Os rios da Amazônia à venda: o decreto silencioso que ameaça a soberania do Brasil
Unsplash

No dia 28 de agosto de 2025, enquanto o país seguia distraído por manchetes sobre o Ministro Alexandre de Moraes, a Lei Magnitsky, o julgamento e a possível prisão do ex-Presidente Jair Bolsonaro, um decreto presidencial foi publicado em silêncio no Diário Oficial. Nele, três dos maiores rios da Amazônia — Madeira, Tocantins e Tapajós — foram incluídos no Programa Nacional de Desestatização.
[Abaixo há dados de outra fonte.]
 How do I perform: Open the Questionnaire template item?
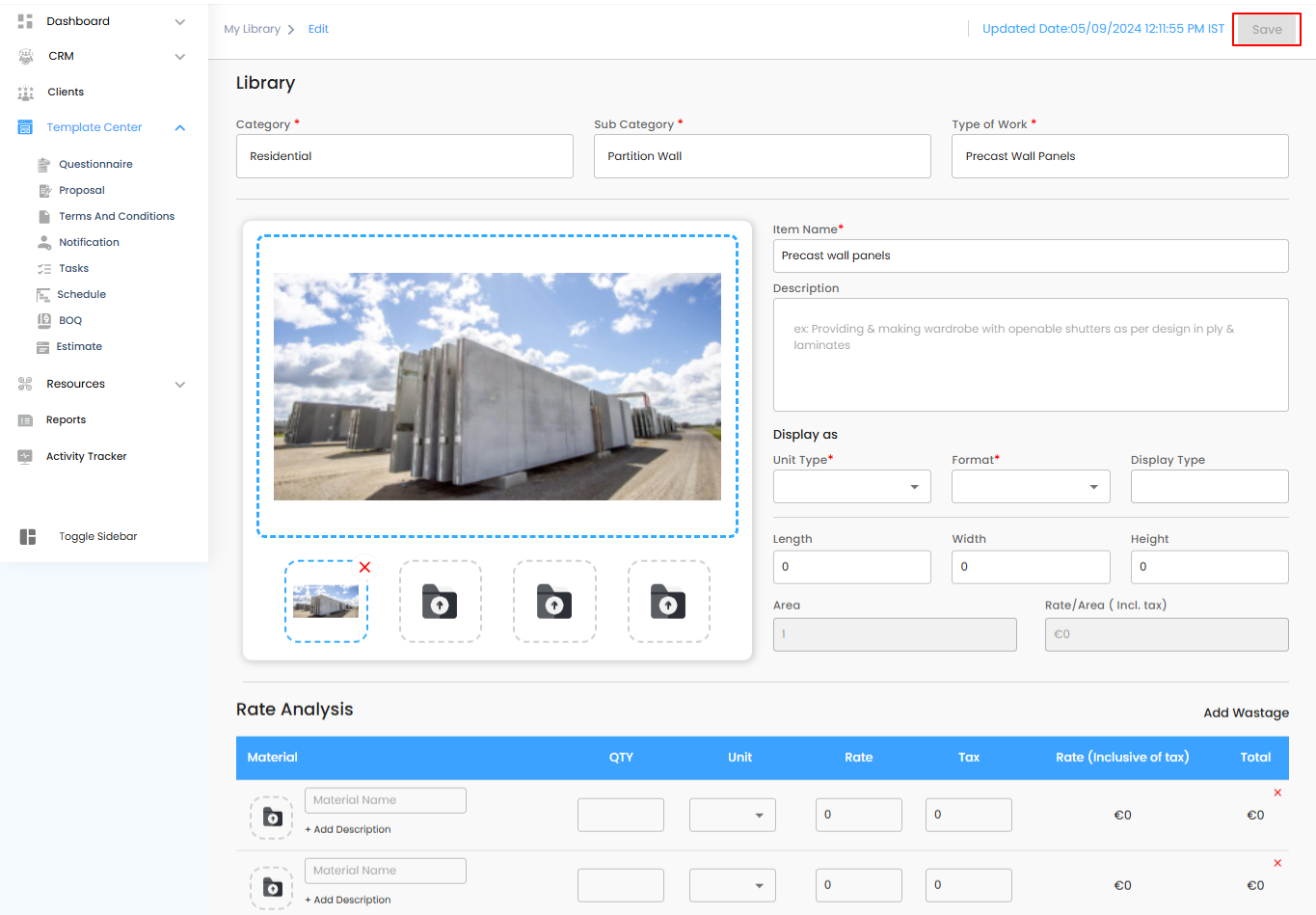[95, 164]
Em outras palavras, abriram-se as portas para a privatização de hidrovias que não são apenas canais de transporte, mas veias pulsantes da vida amazônica.

Os rios na mira da privatização

  • Rio Madeira: conecta Porto Velho (RO) a Itacoatiara (AM), transportando grãos e minérios que abastecem o mundo.
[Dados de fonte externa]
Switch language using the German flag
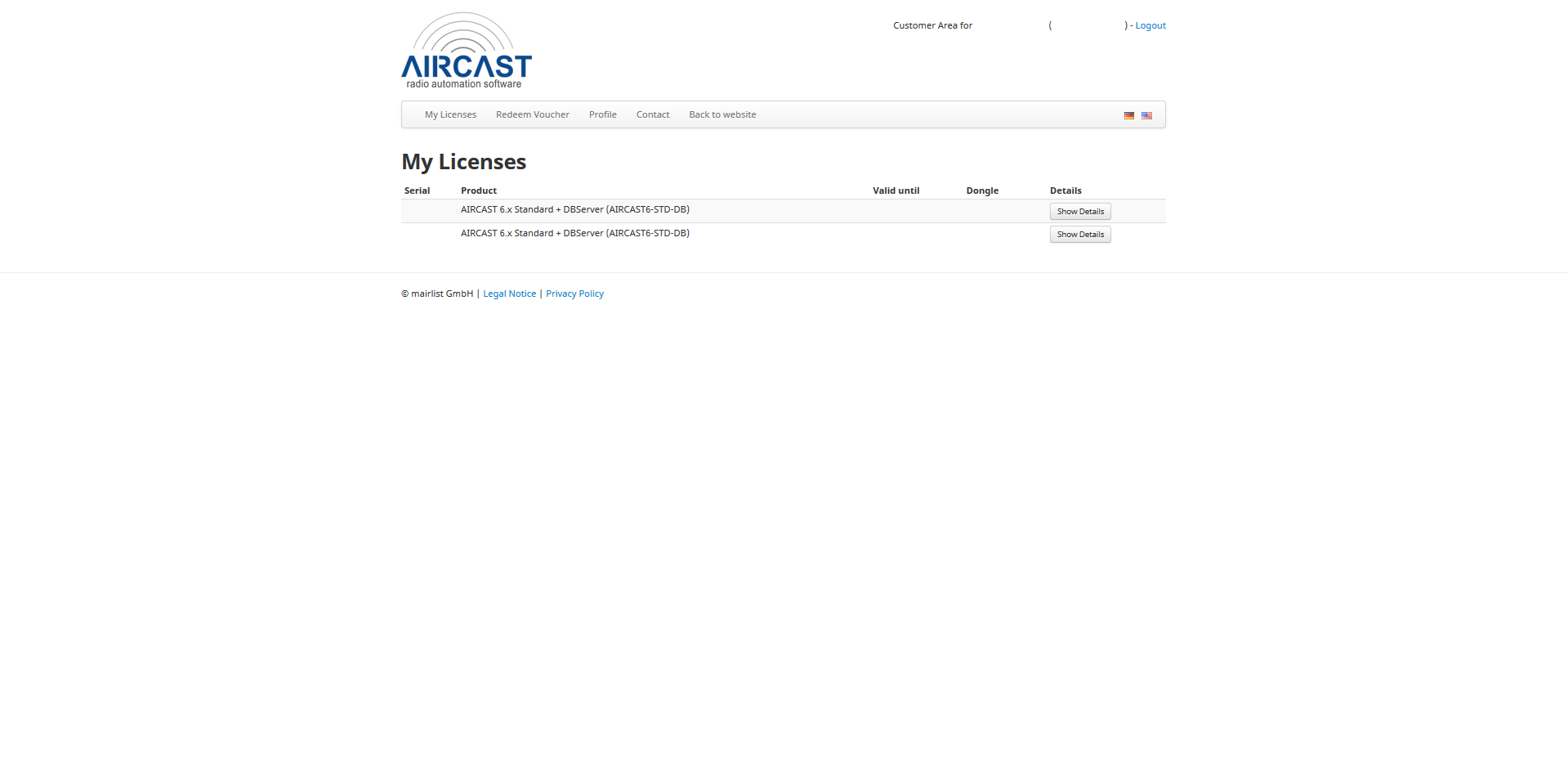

  • Rio Tocantins: rota estratégica que leva a produção agrícola do Centro-Oeste até o porto de Belém (PA).

  • Rio Tapajós: corredor vital para soja e milho, ligando o coração do agronegócio brasileiro a Santarém (PA).

O decreto, no entanto, não esclarece os termos. Será concessão? Privatização direta? Qual será o grau de controle entregue a grandes grupos econômicos, ou mesmo a capitais estrangeiros? O silêncio é, talvez, o dado mais alarmante.

O preço da pressa e da opacidade

Especialistas em direito ambiental e infraestrutura alertam para os riscos. Em entrevista à GloboNews, o economista Sérgio Leitão, diretor do Instituto Escolhas, destacou:

“Entregar rios amazônicos à lógica exclusiva do lucro é comprometer comunidades inteiras que dependem da pesca, do transporte local e da manutenção dos ecossistemas. Privatizar sem debate é retirar a Amazônia das mãos do povo brasileiro.”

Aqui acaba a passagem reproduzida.